### Records provided ###

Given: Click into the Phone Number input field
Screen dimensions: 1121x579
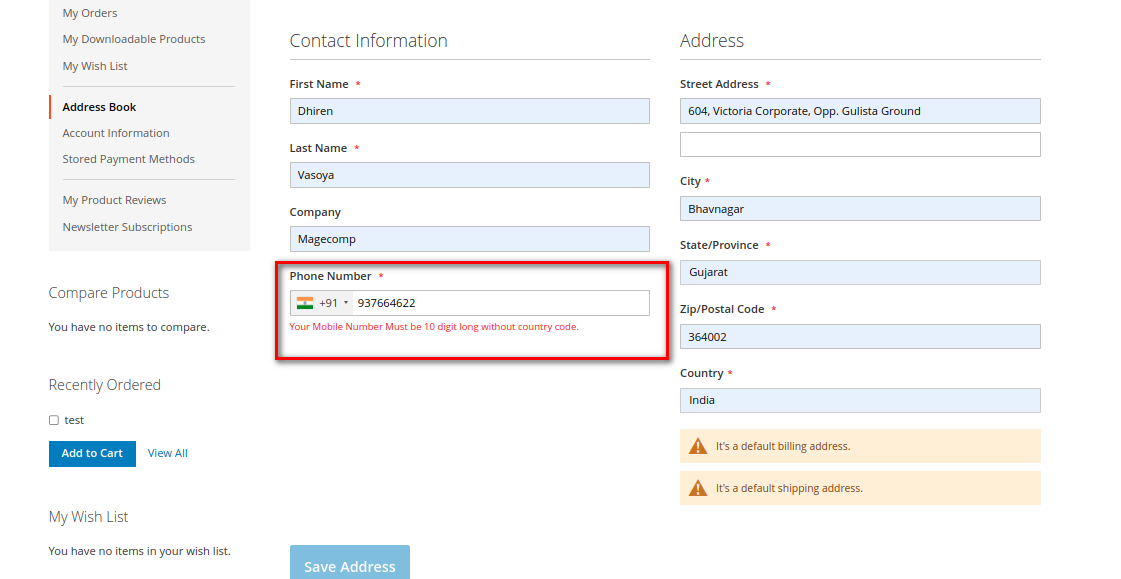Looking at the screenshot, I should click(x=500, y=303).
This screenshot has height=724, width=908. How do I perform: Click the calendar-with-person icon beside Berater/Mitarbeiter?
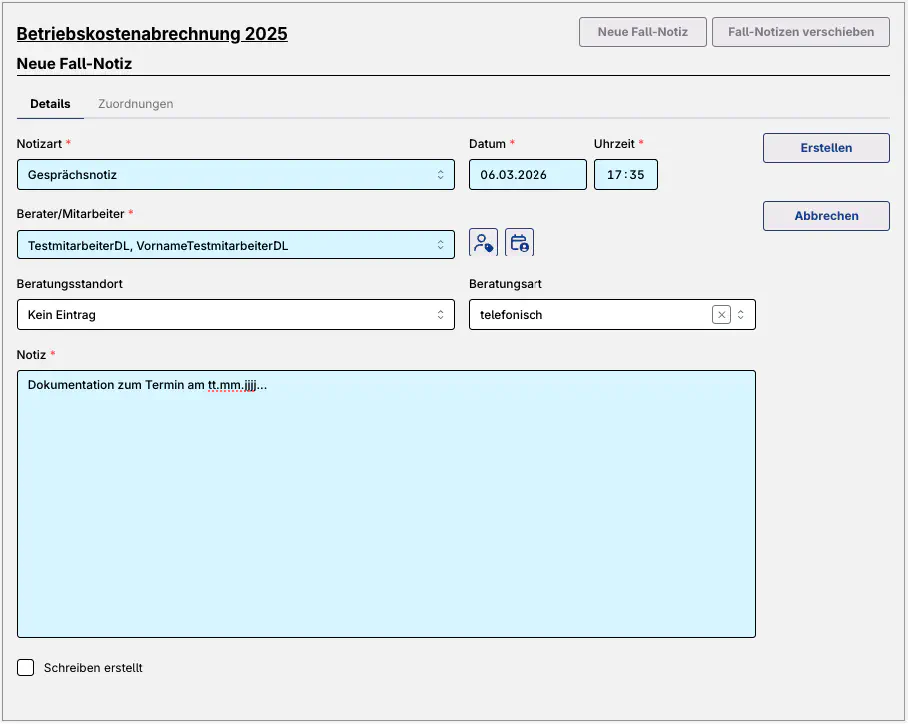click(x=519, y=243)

###

Problem details
Please transcribe the entries precisely and omit any images they hold.

Task response
Given: Click into the Phone Number input field
Screen dimensions: 1121x579
Looking at the screenshot, I should click(x=500, y=303).
This screenshot has height=724, width=908. How do I perform: Click the calendar-with-person icon beside Berater/Mitarbeiter?
click(x=519, y=243)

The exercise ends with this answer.